Britain’s National Archive has embarked on a plan to make terabytes of government data locked up in mostly Microsoft proprietary file formats viewable to the public in their original form.
The National Archives, the repository for government records, has digital records in literally hundreds of esoteric file formats, however, the vast majority of data is stored in legacy Microsoft Office formats, said Natalie Ceeney, chief executive.
Changes in software and operating systems have made viewing those documents in their original format impossible, said David Thomas, director of technology and chief information officer for the National Archives.
"We're not building a museum of old computers here," Thomas said. "We want to make it [National Archive content] readable on current desktop technology."
Microsoft has offered its assistance for the National Archives to use Virtual PC 2007, a virtualisation product that allows multiple operating systems - as well as legacy OSes such as Windows 95 -- to run on a single piece of hardware. Microsoft is also providing older versions of Windows OSes as well as Office applications for the project.
The technology would offer the public the advantage of viewing documents in the form they were created, which can add context and depth, Ceeney said.
The National Archives receives much of its government information through a secure intranet, and that data is backed up to tape, Thomas said. Tape storage is the cheapest and the most robust way to keep data, so there are no old floppy disks around, he said. So far, the National Archives has about 580 terabytes of digital data.

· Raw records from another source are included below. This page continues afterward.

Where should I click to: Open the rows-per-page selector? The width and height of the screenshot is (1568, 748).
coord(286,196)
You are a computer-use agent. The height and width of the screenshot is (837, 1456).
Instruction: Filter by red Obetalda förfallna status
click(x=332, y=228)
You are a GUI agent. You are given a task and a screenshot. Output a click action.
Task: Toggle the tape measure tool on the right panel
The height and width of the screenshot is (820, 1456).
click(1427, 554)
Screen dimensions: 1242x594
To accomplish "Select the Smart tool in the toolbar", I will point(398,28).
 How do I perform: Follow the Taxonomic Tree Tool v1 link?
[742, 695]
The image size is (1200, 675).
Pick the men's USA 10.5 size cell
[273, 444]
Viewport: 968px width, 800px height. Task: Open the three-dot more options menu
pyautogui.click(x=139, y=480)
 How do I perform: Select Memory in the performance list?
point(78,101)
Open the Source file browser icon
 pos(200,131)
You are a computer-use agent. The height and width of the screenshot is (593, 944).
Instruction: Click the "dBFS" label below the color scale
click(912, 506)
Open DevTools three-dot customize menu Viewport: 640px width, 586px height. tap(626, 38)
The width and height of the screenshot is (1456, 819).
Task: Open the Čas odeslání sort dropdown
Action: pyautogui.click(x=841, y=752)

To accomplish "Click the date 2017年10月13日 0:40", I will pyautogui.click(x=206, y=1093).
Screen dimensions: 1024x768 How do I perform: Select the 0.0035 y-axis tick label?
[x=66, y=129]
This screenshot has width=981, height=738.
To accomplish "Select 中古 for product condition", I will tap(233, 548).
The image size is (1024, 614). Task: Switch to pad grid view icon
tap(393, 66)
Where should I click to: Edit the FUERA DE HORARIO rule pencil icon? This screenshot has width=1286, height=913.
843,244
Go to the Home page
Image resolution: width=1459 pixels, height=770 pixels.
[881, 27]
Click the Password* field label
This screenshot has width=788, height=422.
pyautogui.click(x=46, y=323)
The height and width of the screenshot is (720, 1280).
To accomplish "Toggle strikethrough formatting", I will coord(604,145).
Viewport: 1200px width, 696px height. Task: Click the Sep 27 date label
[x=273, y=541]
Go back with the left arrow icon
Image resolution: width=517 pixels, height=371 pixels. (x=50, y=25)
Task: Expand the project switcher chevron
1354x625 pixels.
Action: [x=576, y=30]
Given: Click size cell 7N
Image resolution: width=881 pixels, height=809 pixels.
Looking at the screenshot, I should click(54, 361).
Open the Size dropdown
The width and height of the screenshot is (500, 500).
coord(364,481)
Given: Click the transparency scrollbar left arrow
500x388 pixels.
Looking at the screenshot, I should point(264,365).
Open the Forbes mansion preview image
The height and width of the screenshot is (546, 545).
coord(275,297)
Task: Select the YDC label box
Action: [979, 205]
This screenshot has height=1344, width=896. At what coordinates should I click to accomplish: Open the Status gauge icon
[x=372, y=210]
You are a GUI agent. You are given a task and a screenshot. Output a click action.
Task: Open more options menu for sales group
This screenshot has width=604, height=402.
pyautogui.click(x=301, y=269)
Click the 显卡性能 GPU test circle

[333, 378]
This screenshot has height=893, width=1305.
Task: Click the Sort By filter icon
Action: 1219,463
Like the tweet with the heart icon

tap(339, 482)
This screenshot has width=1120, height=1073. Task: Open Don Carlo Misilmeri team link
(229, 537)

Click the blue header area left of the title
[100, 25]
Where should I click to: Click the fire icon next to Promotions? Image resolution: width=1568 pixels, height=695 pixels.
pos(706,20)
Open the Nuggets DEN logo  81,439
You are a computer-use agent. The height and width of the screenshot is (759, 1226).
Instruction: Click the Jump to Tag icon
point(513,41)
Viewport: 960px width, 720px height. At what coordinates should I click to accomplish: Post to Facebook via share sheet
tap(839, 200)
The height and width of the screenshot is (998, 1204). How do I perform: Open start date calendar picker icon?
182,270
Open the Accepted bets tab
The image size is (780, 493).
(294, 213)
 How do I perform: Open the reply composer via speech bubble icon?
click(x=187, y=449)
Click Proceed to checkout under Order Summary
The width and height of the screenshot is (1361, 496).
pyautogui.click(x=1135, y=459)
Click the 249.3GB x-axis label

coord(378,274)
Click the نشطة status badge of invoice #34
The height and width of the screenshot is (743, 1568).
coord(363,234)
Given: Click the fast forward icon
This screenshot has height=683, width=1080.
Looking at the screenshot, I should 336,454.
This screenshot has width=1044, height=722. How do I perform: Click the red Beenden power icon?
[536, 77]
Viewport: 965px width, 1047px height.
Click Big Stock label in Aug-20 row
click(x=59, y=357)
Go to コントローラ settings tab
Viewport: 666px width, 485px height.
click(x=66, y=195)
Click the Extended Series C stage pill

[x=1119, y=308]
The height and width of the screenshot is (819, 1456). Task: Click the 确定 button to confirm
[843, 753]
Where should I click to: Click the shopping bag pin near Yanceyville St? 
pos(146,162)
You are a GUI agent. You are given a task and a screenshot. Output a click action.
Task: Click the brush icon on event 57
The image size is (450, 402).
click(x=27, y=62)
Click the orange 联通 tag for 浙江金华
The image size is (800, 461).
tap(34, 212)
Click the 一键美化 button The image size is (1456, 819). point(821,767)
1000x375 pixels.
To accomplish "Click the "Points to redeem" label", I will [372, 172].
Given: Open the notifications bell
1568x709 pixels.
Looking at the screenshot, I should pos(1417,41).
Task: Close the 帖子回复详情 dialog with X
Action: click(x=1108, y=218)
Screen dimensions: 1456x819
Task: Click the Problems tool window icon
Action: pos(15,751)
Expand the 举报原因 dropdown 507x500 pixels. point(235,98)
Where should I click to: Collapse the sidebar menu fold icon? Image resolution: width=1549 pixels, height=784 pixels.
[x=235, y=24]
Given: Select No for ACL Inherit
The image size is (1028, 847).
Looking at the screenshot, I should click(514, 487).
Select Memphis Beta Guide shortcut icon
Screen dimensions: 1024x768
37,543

Eventually, the National Archives hopes to have a system where a citizen could use a computer at the National Archives running Virtual PC 2007 and view, for example, an older Microsoft Word document in its original form. A further step would be creating a way where people could do that over the Internet, he said.
At the National Archives, in Kew, Microsoft argued hard for the default Office 2007 file format, Open XML (extensible markup language).